3 Replies Latest reply on Dec 29, 2014 9:09 AM by boxerab

    Question about global pointers

    boxerab

      The AMD optimization guide states:

       

      --------------------------------------------------------------------------------------------------------

      Avoid writing code with dynamic pointer assignment on the GPU. For

      example:

      kernel void dyn_assign(global int* a, global int* b, global int* c)

      {

      global int* d;

      size_t idx = get_global_id(0);

      if (idx & 1) {

      d = b;

      } else {

      d = c;

      }

      a[idx] = d[idx];

      }

      ------------------------------------------------------------------------------------------------------

       

      Now, in my case, I have the following code:

       

       

      void KERNEL run(GLOBAL const uint* restrict idata, GLOBAL uchar* restrict odata) {

         ....

       

          idata +=  get_local_id(0);

          odata += get_local_id(0)

       

         .....

      }

       

      Is this a case of dynamic pointer assignment, since I am modifying the global pointers idata and odata?

       

      i.e. should I use an index into idata, instead of modifying it?

       

      Thanks.

        • Re: Question about global pointers
          dipak

          Hi,

          If you read that section carefully, it says that compiler must be aware of the base pointer of the data buffer (see bold line below) in order to perform certain optimizations.

          This is inefficient because the GPU compiler must know the base pointer that every load comes from and in this situation, the compiler cannot determine what ‘d’ points to. So, both B and C are assigned to the same GPU resource, removing the ability to do certain optimizations.

          I guess, in your case, it is not the same as above.

           

          Regards,

            • Re: Question about global pointers
              nibal

              Hmmm, I don't see much of a difference though.
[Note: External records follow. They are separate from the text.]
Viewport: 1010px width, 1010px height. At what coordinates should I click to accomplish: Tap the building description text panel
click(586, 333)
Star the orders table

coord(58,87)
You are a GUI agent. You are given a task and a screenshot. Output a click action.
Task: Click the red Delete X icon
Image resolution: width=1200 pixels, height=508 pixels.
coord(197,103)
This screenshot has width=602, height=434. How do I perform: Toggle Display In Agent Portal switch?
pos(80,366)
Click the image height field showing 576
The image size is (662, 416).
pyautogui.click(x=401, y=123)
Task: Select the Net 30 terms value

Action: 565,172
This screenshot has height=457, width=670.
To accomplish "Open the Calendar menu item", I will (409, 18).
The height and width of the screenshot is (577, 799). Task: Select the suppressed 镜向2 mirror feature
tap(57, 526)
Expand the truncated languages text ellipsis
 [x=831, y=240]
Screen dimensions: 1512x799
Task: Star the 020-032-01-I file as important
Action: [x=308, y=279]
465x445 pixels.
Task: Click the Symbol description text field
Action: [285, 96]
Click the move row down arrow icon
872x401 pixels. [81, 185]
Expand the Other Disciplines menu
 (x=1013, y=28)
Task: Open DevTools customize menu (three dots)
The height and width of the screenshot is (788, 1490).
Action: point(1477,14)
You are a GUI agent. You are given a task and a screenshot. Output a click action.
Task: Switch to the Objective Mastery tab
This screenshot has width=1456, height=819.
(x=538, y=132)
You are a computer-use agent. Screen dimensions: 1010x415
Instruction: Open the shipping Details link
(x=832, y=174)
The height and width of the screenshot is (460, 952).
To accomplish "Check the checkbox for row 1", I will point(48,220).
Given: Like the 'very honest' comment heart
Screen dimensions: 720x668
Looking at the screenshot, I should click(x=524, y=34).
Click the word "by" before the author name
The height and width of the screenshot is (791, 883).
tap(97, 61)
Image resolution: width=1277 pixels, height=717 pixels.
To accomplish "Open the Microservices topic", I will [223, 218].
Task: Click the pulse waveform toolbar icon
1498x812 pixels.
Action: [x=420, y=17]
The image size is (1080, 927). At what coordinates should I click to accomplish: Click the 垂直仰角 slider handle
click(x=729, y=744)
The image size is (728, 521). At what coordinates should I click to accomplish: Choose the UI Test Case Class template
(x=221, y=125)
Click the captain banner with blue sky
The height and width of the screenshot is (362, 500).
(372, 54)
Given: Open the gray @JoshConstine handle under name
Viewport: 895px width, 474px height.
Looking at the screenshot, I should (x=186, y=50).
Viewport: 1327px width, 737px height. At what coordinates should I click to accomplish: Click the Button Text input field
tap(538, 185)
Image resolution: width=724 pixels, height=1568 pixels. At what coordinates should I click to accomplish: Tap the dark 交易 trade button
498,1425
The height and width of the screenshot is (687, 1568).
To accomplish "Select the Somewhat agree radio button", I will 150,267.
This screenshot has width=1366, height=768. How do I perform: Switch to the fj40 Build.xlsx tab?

Both idata & odata are unknown to the compiler. Furthermore, idata is declared constant pointer and then changed :-(. Referencing through indexes, would at least cure constant aspect.

              PS: Haven't read optimization guide, yet.

                • Re: Question about global pointers
                  boxerab

                  Thanks, guys. @nibal: the const modifier in this case indicates that what

                  is pointed to is constant, i.e. read only. The pointer itself can change.

                   

                  The following incantation:

                   

                  global uchar* const idata

                   

                  would indicate that the pointer itself is constant.